When a nearby fishing vessel responded and reported that it could not safely approach closer than half a nautical mile, the Coast Guard told Sharp that a helicopter was on its way. An hour later, the bird arrived.
Watching the Coast Guard Aircrew’s rescue footage, Sharp can be seen hunkered atop an almost impossibly craggy and precipitous spire, framed by larger, similarly toothy black rocks. The eight-foot swell explodes as it runs up against Cape Falcon’s basalt sentries, sending white plumes above Sharp’s head.
“I don’t see any other way of getting this guy off of here,” a member of the aircrew can be heard saying as rescue options are discussed and a rescue swimmer on a hoist is mobilized. He goes on to describe the operation as “a bit of a risky evolution” for both the rescuer and the “survivor.”
The view over the rescue hoist operator’s shoulder out the heli door is mesmerizing: whitewater swirls around the dark crags, Sharp a mere speck of red Gore-Tex. After three attempts, they snatch him from the rocky perch, haul him up the cable to the heli, and a pair of rescuers drag him like a slab of Angus beef across the chopper’s threshold and into the safety of its cabin. Sharp is obedient, almost limp, allowing himself to be manipulated onto a bench for the ride back to Tillamook Bay.
He was surprised to receive praise, rather than a scolding, from the Coast Guard technicians. “As far as they were concerned, I had all the appropriate gear to deal with that environment.”
Sharp is less forgiving of himself. The simple act of putting on his helmet before entering the gap could have given him the protection to attempt a second roll after his capsize. Similarly, his lack of immersion gear ruled out a long swim in the 60°F water to the fishing boat or the other kayaks.
Sharp’s biggest takeaway from his close call relates to judgment, rather than equipment. Assumption and complacency, he says, were the chief errors that day.
“When you’re paddling with strong peers, you sometimes assume that those people are making a good decision, and you don’t necessarily have to make your own.
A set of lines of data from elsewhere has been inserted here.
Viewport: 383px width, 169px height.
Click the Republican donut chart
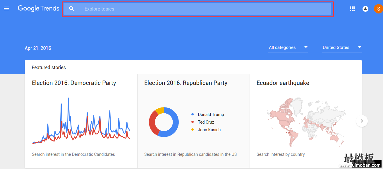coord(164,122)
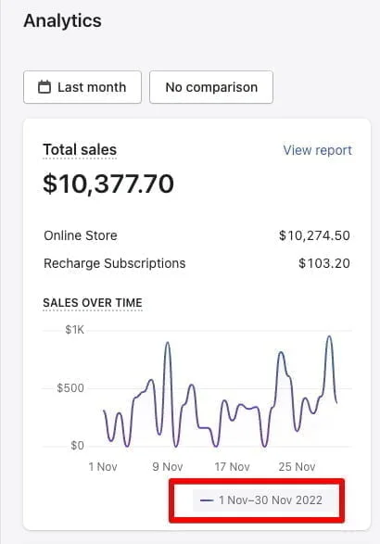Click the 1 Nov–30 Nov 2022 legend

coord(261,500)
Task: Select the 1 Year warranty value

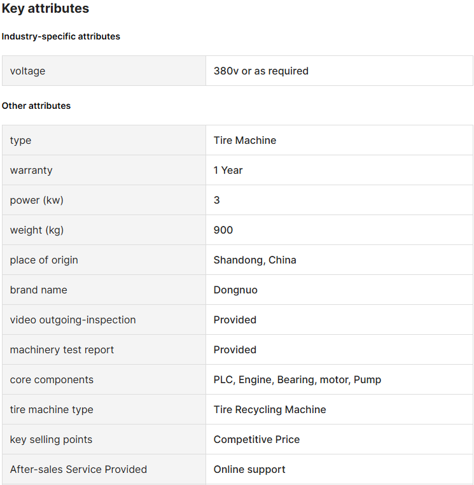Action: (x=228, y=170)
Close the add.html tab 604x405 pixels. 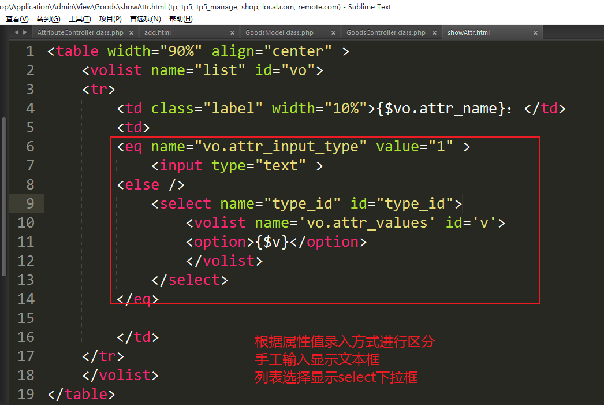[233, 33]
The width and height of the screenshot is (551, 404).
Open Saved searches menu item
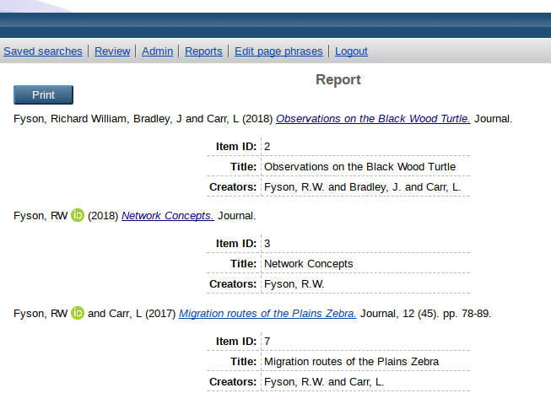coord(43,51)

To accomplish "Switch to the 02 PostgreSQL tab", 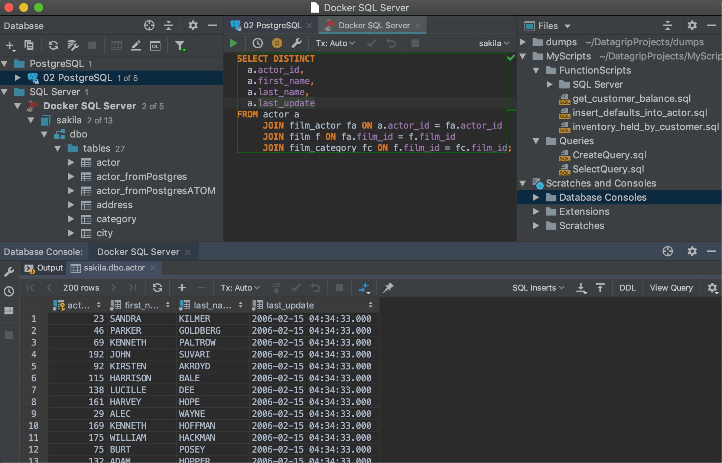I will 269,25.
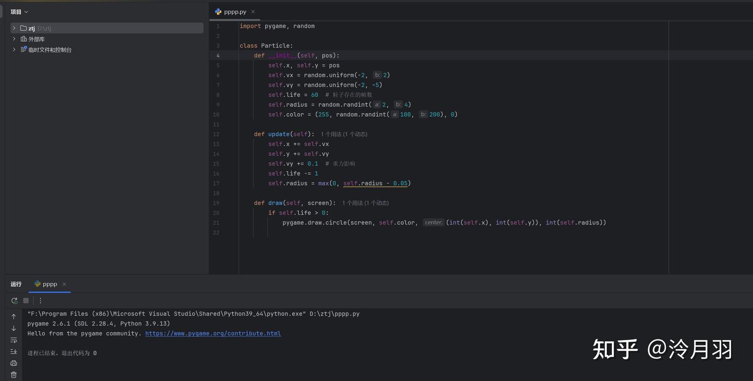This screenshot has width=753, height=381.
Task: Toggle soft-wrap in the run console
Action: click(14, 340)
If I’d assessed the situation myself, made my own choice, waited and noted where my safe zones were—rather than just following Tara through the reef—none of this would have happened.”
As skills and experience increase, so do comfort and confidence in more challenging environments. “You can become overly comfortable in moderate conditions and not take the necessary precautions,” says Sharp. “You forget that all it takes is that one unexpected thing and you’re out of your boat.” —Virginia Marshall
From mistake on the lake to environmental poster child. | Photo: Christina Spicuzza/Flickr
7 Polluted
Cleveland’s Cuyahoga River leads the Rustbelt Revival
As in most great stories of transformation, Cleveland’s greatest ignominy was also the beginning of its comeback. June 22, 1968, is the day the Cuyahoga River caught fire.
The event is immortalized in a folk song, Burn On, appears on cheeky “Burning River Surf Club” tourist T-shirts, and is remembered as the nadir of the period Clevelanders called their city, “The Mistake on the Lake.”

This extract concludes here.